The problem: Every record must be copied exactly, from first line to last.

○ ○ ○ ○

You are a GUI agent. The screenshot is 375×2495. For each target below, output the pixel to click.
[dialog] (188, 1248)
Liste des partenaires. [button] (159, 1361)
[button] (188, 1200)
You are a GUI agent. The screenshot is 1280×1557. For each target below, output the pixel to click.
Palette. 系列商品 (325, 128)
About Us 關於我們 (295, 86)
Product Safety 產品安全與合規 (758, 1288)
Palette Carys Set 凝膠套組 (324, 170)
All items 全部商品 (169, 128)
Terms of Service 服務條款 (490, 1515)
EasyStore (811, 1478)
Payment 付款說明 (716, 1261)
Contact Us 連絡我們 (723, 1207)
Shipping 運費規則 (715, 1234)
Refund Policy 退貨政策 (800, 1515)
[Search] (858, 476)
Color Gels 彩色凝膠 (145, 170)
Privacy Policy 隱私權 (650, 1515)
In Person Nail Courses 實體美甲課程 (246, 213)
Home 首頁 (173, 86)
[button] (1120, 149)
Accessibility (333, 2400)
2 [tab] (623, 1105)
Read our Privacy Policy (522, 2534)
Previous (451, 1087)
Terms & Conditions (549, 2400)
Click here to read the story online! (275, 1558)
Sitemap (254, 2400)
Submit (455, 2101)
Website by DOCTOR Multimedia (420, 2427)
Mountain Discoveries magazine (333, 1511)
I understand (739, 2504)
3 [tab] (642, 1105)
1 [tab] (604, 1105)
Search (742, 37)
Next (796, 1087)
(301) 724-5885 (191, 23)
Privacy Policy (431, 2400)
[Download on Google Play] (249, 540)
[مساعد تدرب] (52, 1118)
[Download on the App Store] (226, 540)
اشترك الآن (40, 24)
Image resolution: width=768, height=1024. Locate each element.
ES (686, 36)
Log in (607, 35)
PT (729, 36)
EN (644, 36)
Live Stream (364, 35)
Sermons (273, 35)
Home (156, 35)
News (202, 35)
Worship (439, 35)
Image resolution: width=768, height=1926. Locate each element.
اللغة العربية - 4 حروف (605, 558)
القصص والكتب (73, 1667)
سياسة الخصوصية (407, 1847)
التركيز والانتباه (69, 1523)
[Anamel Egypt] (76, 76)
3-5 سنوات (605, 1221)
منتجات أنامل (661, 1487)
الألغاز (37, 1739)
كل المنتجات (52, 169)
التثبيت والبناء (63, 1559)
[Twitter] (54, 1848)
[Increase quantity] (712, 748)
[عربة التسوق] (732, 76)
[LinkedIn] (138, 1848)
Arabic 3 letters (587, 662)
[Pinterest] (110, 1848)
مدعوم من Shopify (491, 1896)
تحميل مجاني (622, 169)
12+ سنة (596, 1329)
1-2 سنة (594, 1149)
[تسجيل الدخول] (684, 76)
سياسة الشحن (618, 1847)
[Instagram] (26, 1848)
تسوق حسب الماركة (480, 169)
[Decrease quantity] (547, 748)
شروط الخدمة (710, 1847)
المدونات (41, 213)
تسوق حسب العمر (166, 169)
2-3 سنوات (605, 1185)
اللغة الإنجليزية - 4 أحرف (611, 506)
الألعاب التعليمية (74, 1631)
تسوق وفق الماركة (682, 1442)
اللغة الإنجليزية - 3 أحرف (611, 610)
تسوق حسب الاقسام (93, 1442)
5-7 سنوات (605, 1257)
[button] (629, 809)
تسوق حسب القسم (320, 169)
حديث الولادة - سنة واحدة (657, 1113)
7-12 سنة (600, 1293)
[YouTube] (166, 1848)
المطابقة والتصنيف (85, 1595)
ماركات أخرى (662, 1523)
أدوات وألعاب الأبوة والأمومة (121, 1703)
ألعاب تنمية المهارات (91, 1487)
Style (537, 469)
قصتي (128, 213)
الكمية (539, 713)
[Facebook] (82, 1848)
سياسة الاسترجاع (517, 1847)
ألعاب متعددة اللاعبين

○ ○ ○ ○

Task solution:
You are a GUI agent. The screenshot is 375×2495. For each target below, output the pixel to click.
[dialog] (188, 1248)
Liste des partenaires. [button] (159, 1361)
[button] (188, 1200)
You are a GUI agent. The screenshot is 1280×1557. For each target below, output the pixel to click.
Palette. 系列商品 (325, 128)
About Us 關於我們 (295, 86)
Product Safety 產品安全與合規 (758, 1288)
Palette Carys Set 凝膠套組 (324, 170)
All items 全部商品 (169, 128)
Terms of Service 服務條款 (490, 1515)
EasyStore (811, 1478)
Payment 付款說明 (716, 1261)
Contact Us 連絡我們 (723, 1207)
Shipping 運費規則 (715, 1234)
Refund Policy 退貨政策 (800, 1515)
[Search] (858, 476)
Color Gels 彩色凝膠 (145, 170)
Privacy Policy 隱私權 (650, 1515)
In Person Nail Courses 實體美甲課程 (246, 213)
Home 首頁 (173, 86)
[button] (1120, 149)
Accessibility (333, 2400)
2 [tab] (623, 1105)
Read our Privacy Policy (522, 2534)
Previous (451, 1087)
Terms & Conditions (549, 2400)
Click here to read the story online! (275, 1558)
Sitemap (254, 2400)
Submit (455, 2101)
Website by DOCTOR Multimedia (420, 2427)
Mountain Discoveries magazine (333, 1511)
I understand (739, 2504)
3 [tab] (642, 1105)
1 [tab] (604, 1105)
Search (742, 37)
Next (796, 1087)
(301) 724-5885 (191, 23)
Privacy Policy (431, 2400)
[Download on Google Play] (249, 540)
[مساعد تدرب] (52, 1118)
[Download on the App Store] (226, 540)
اشترك الآن (40, 24)
Image resolution: width=768, height=1024. Locate each element.
ES (686, 36)
Log in (607, 35)
PT (729, 36)
EN (644, 36)
Live Stream (364, 35)
Sermons (273, 35)
Home (156, 35)
News (202, 35)
Worship (439, 35)
Image resolution: width=768, height=1926. Locate each element.
اللغة العربية - 4 حروف (605, 558)
القصص والكتب (73, 1667)
سياسة الخصوصية (407, 1847)
التركيز والانتباه (69, 1523)
[Anamel Egypt] (76, 76)
3-5 سنوات (605, 1221)
منتجات أنامل (661, 1487)
الألغاز (37, 1739)
كل المنتجات (52, 169)
التثبيت والبناء (63, 1559)
[Twitter] (54, 1848)
[Increase quantity] (712, 748)
[عربة التسوق] (732, 76)
[LinkedIn] (138, 1848)
Arabic 3 letters (587, 662)
[Pinterest] (110, 1848)
مدعوم من Shopify (491, 1896)
تحميل مجاني (622, 169)
12+ سنة (596, 1329)
1-2 سنة (594, 1149)
[تسجيل الدخول] (684, 76)
سياسة الشحن (618, 1847)
[Instagram] (26, 1848)
تسوق حسب الماركة (480, 169)
[Decrease quantity] (547, 748)
شروط الخدمة (710, 1847)
المدونات (41, 213)
تسوق حسب العمر (166, 169)
2-3 سنوات (605, 1185)
اللغة الإنجليزية - 4 أحرف (611, 506)
الألعاب التعليمية (74, 1631)
تسوق وفق الماركة (682, 1442)
اللغة الإنجليزية - 3 أحرف (611, 610)
تسوق حسب الاقسام (93, 1442)
5-7 سنوات (605, 1257)
[button] (629, 809)
تسوق حسب القسم (320, 169)
حديث الولادة - سنة واحدة (657, 1113)
7-12 سنة (600, 1293)
[YouTube] (166, 1848)
المطابقة والتصنيف (85, 1595)
ماركات أخرى (662, 1523)
أدوات وألعاب الأبوة والأمومة (121, 1703)
ألعاب تنمية المهارات (91, 1487)
Style (537, 469)
قصتي (128, 213)
الكمية (539, 713)
[Facebook] (82, 1848)
سياسة الاسترجاع (517, 1847)
ألعاب متعددة اللاعبين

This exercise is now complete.